The birds started screaming again – a big flock of them flew by, screaming steadily. The lamplight on the window made it look much darker outside than it really was.
“Well, I’ll tell you what it’s like,” Sophia said. “You can hear everything much clearer, and the tent is very small.” She thought for a moment and then went on. “It makes you feel very safe. And it’s nice that you can hear everything.”
“Yes,” Grandmother said. “You can hear everything outside.”
Sophia realised she was hungry and pulled the food box out from under the bed. They ate hard bread and sugar and cheese.
“I’m getting sleepy,” Sophia said, “so I think I’ll go back now.”
“Do,” Grandmother said. She turned out the lamp, and after the initial darkness the room became lighter again and she could see everything distinctly. Sophia went out and closed the door. When she had gone, Grandmother rolled up in her blanket and tried to remember what it had been like. She could remember better now, much better, in fact. New images came back to her, more and more of them. It was cold in the first light, but she fell sound asleep in her own warmth.
The Neig
hbour
A BUSINESSMAN BUILT A HOUSE on Blustergull Rock. At first, no one mentioned it. They had developed a habit, over the years, of not talking about painful things, in order to make them less painful. But they were very much aware of the house.
People who live on islands are always letting their eyes glide along the horizon. They see the lines and curves of the familiar skerries, and the channel markers that have always stood in the same spots, and they are strengthened in their calm awareness that the view is clear and everything is in its place. Now the view was no longer clear. It was broken by a big square house, a new and threatening landmark, a deep notch in the aspect of a horizon that had been their own for a very long time. The anonymous skerries that had been the island’s threshold to the sea had acquired a strange new name and closed their lagoons. But worst of all, it was no longer the family who lived farthest out.
There was less than a mile between them and their new neighbour. The man was no doubt neighbourly, too. It seemed very likely that he would love company and have a big family that would kick the moss off the rocks and play the radio and talk a lot. That sort of thing happened all the time, all over, farther and farther out from the mainland.
Early one morning, the workmen nailed on the tin roof – a huge, angry, glittering roof – under a cloud of screaming gulls and terns. The house was done, the men drove away in their boat, and there was nothing to do but wait for the arrival of the owner. But the days passed and he didn’t come.
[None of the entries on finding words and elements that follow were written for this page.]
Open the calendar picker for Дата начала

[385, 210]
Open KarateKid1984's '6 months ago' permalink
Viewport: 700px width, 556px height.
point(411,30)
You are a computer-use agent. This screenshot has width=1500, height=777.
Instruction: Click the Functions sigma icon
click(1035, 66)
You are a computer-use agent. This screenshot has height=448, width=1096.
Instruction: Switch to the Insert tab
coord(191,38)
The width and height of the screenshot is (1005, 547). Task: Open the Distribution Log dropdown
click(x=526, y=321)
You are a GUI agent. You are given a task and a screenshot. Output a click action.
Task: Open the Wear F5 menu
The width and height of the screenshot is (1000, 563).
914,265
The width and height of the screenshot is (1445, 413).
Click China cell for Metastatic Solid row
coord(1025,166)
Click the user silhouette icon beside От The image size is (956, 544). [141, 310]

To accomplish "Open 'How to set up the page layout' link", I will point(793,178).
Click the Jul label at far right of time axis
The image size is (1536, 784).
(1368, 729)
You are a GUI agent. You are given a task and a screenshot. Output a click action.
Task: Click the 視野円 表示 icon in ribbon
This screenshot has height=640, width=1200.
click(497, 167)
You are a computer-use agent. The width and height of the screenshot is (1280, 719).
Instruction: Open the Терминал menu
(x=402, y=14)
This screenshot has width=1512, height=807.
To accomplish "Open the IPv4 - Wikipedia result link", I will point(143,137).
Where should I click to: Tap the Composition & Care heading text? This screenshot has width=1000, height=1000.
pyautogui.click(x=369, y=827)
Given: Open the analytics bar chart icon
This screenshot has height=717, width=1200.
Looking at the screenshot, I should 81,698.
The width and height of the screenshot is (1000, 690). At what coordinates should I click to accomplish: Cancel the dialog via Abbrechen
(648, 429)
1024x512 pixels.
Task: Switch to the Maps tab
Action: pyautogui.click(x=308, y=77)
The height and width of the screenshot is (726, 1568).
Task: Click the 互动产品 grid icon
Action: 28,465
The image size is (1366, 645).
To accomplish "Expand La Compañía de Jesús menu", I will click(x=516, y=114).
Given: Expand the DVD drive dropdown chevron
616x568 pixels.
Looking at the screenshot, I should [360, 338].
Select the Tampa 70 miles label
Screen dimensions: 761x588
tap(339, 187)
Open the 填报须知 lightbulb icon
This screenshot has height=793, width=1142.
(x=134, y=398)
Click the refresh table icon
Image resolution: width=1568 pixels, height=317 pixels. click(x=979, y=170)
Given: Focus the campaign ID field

Towards the end of the week, Grandmother and Sophia took the dory out for a little row. When they came to the perch shallows, they decided to go on to Squire Skerry to look for seaweed, and once in the lagoon behind Squire Skerry, it was only a stroke of the oars to Blustergull Rock. There was no dock, only a big bank of gravel. In the middle of the gravel was a large sign with black letters that said PRIVATE PROPERTY – NO TRESPASSING.